**PAGE TEXT:**
^^^^
The sodalite group is a mineral group of feldspathoid minerals with a zeolitic crystal structure similar to that of the eponymous sodalite. In zeolite chemistry, the sodalite structure is abbreviated as SOD.

== Structure ==
The primary structure of sodalite-group minerals is a framework of truncated octahedral aluminosilicate "cages" surrounding smaller extra-framework anions and cations that serve to balance the charge. Specific ions are characteristic of specific members of the group, with partial substitution giving rise to varities such as hackmanite.

== Members ==
The sodalite group includes the following minerals:
- Haüyne — Na3Ca(Si3Al3)O12(SO4)
- Sodalite — Na4(Al3Si3)O12Cl
- Nosean — Na8(Al6Si6)O24(SO4)*H2O
- Lazurite — Na3Ca(Si3Al3)O12S
- Tsaregorodtsevite — N(CH3)4Si4(SiAl)O12
- Tugtupite — Na4BeAlSi4O12Cl
- Vladimirivanovite — Na Na6Ca2[Al6Si6O24](SO4,S3,S2,Cl)2*H2O

The characteristic blue color of sodalite-group minerals arises mainly from caged S3- and S4 clusters.
^^^^
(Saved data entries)

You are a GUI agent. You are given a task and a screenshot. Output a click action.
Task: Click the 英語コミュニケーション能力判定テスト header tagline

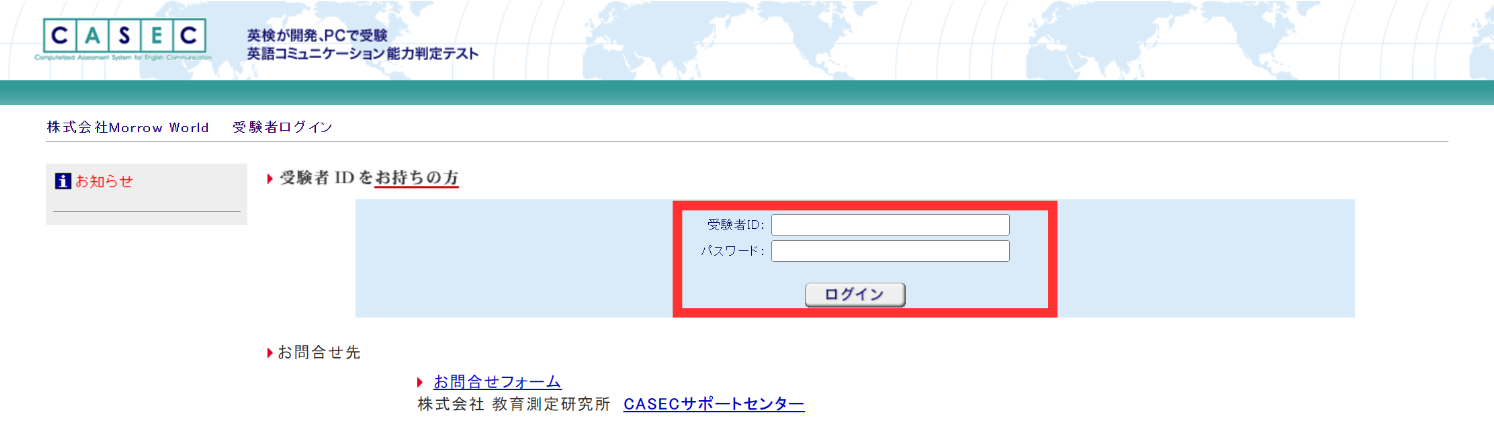(362, 54)
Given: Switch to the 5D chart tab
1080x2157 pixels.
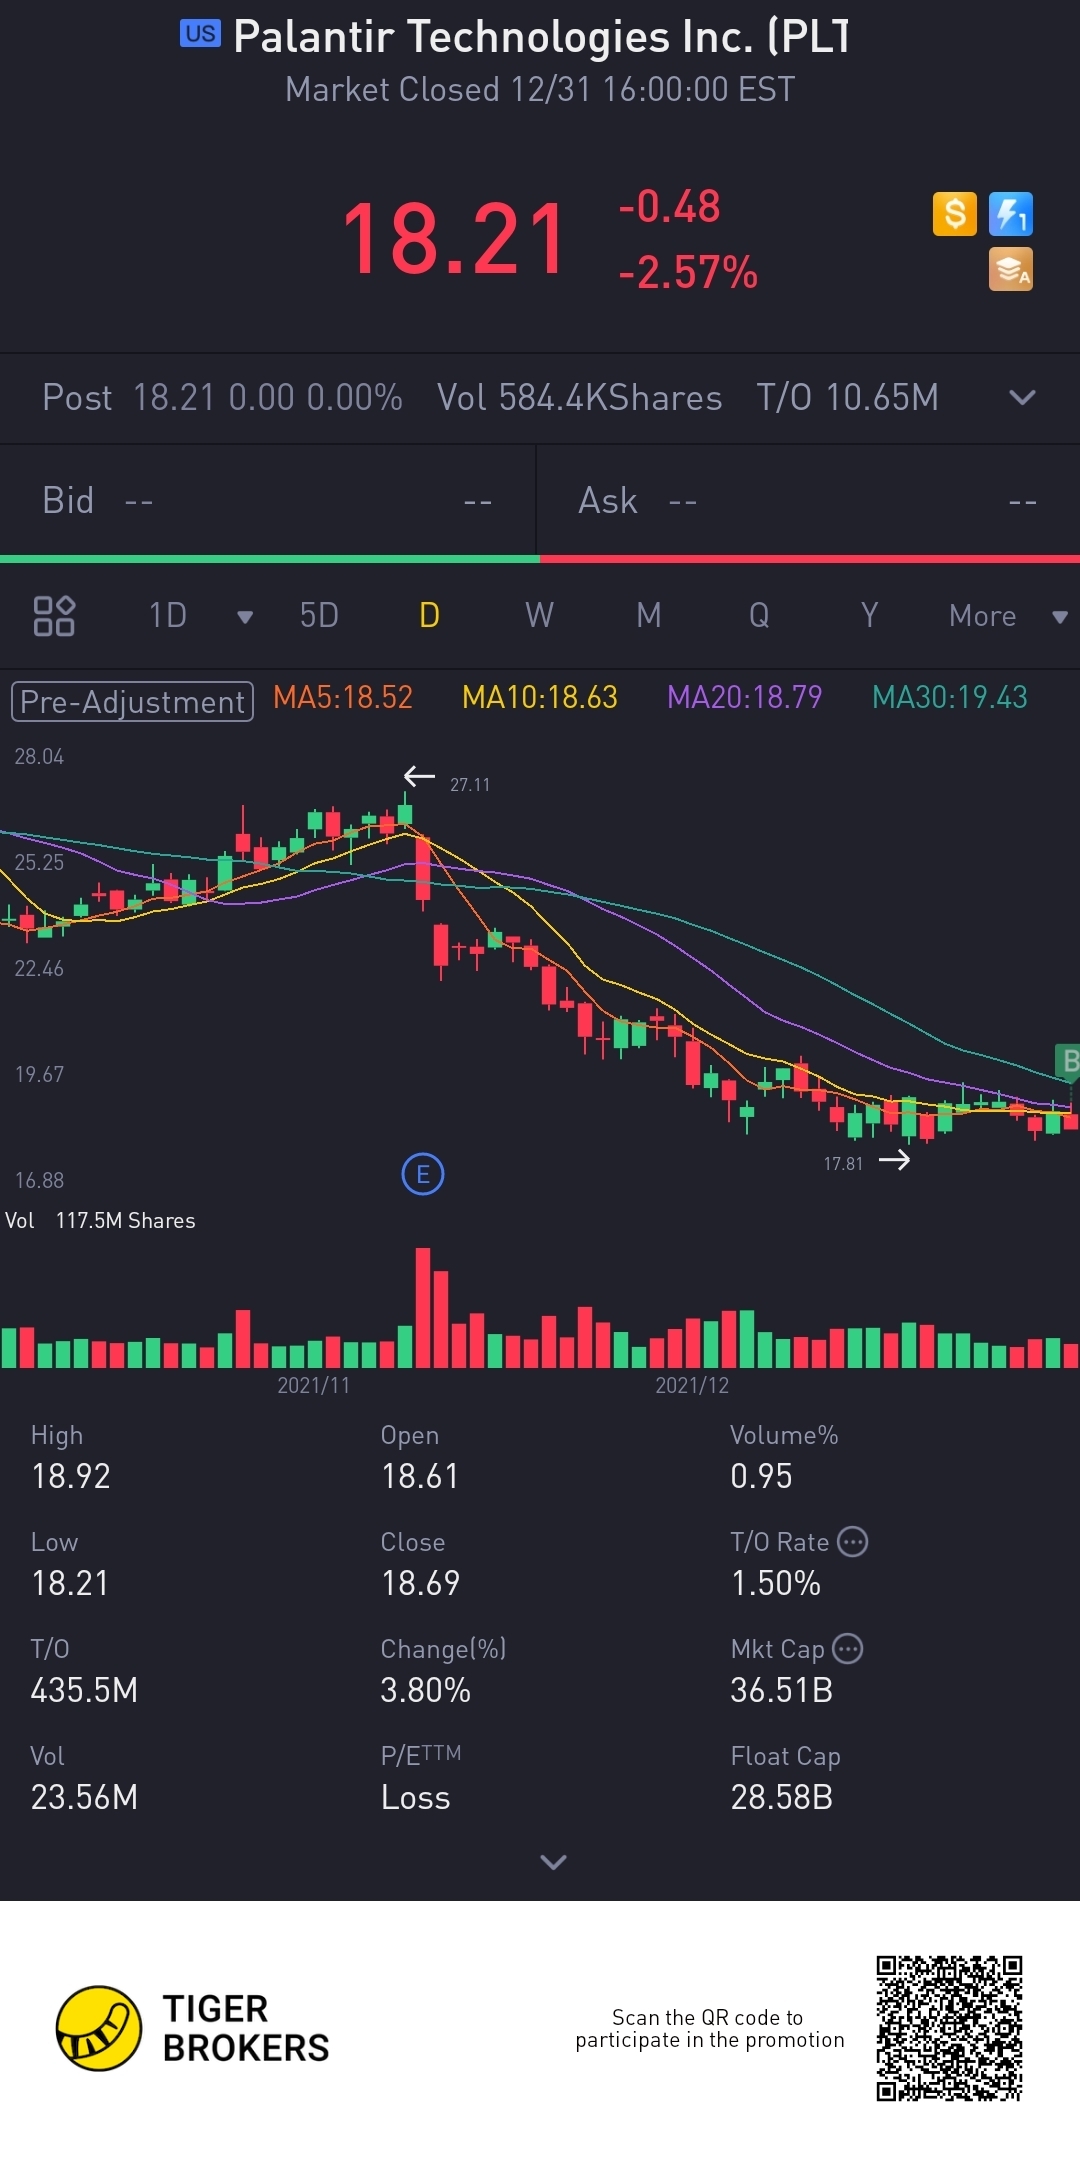Looking at the screenshot, I should tap(319, 615).
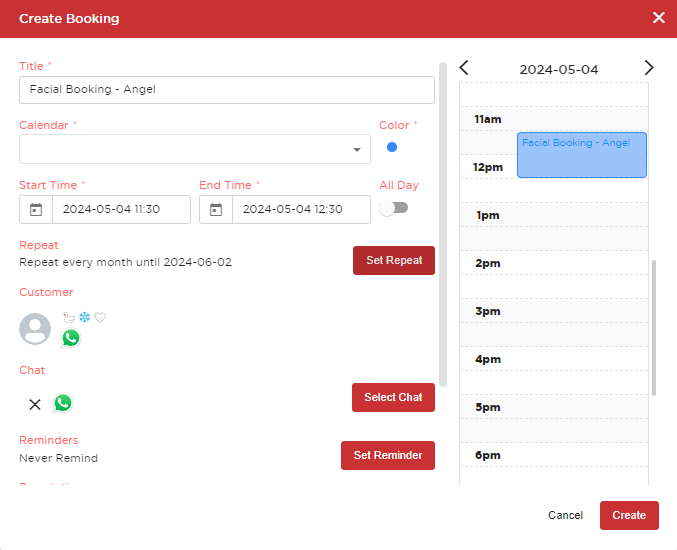Click WhatsApp icon under Customer

coord(70,338)
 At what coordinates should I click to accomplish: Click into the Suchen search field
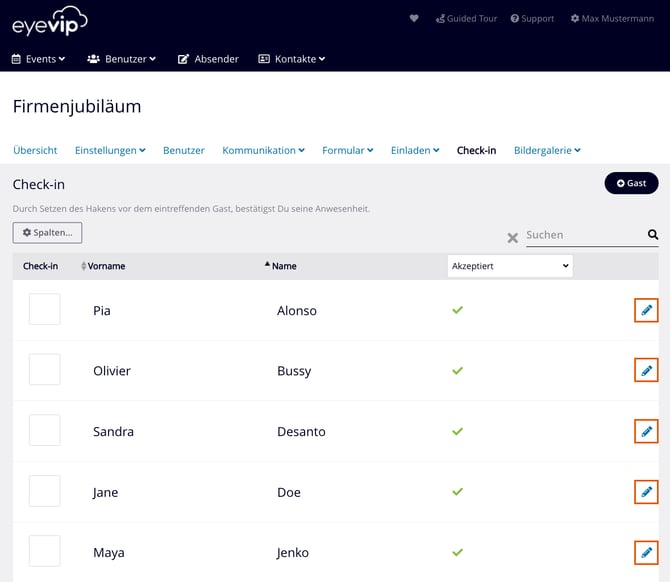pos(583,235)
^^^^
**WHAT TO WORK ON:** In the sodalite group text, what abbreviation does zeolite chemistry use for the sodalite structure?

**RESPONSE BOX:** SOD